2019年2月,Gartner更新了其年度BI魔力象限圖,如圖1.1.1所示,從圖中可以看出Tableau和Microsoft的Power BI在眾多BI產品中分別處于“狀元”和“榜眼”的位置。

圖1-1-1
可以看到,在魔力象限圖的X軸(Completeness of Vision)上,有不少其他產品的得分也是排在前列的,而在Y軸(Ability to Execute)上,Tableau和Power BI處于非常明顯的引領地位。簡單來說,X軸可被理解為“潛力”,即產品是否有清晰的遠景;Y軸可被理解為“易用性”,即產品功能是否能勝任BI分析任務。在筆者看來,二者的領先優勢首先得益于其符合兩大趨勢:數據分析全民化和探索性分析普及化。
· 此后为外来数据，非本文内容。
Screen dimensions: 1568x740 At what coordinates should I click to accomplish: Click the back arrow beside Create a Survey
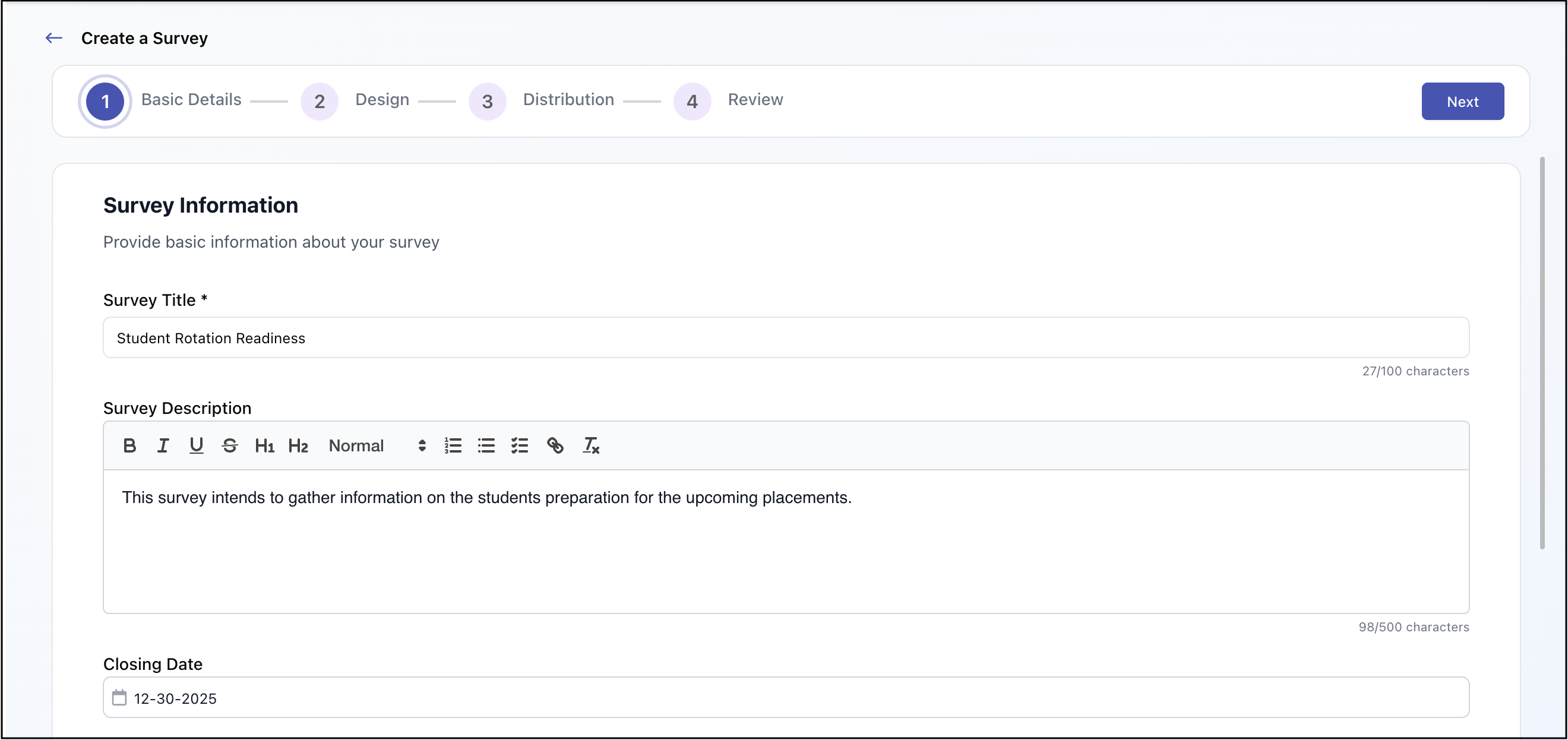coord(53,38)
如今,傳統的固定化BI報表已不能滿足現代快速變化的商業需求,決策者需要將由IT主導的特定分析轉為由商業人員主導的探索性分析。而Power BI/Tableau恰恰能讓分析人員在無須IT人員介入的情況下獨立完成一系列的數據分析工作,讓“人人都能學會數據分析”不再是一句口號。如果把一家企業的BI分析工具比喻成武器,那么傳統BI工具像是巡弋飛彈,其特點是精準、射程遠、威力大,但需要專業人員操作,自身維護成本高。自助式BI工具像是沖鋒槍,易上手,普通人通過短期培訓也能很快掌握,如圖1.1.2所示。

圖1-1-2
這并不是說企業級的傳統BI工具不再重要了,在許多數據規模大、邏輯復雜的應用場景中,仍然需要用傳統BI工具,因此,傳統BI工具目前仍然處于不可缺失的地位。企業應思考的不是二選一的問題,而是如何將傳統BI工具和現代BI工具有機結合,發揮出其最大的威力。比如,傳統BI工具在數據倉庫搭建方面更有優勢,專業IT人員可專注于數據倉庫開發、數據治理等工作,分析人員則可以通過自助式BI工具連接后方數據倉庫,實現探索性分析,最大程度地釋放企業的生產力。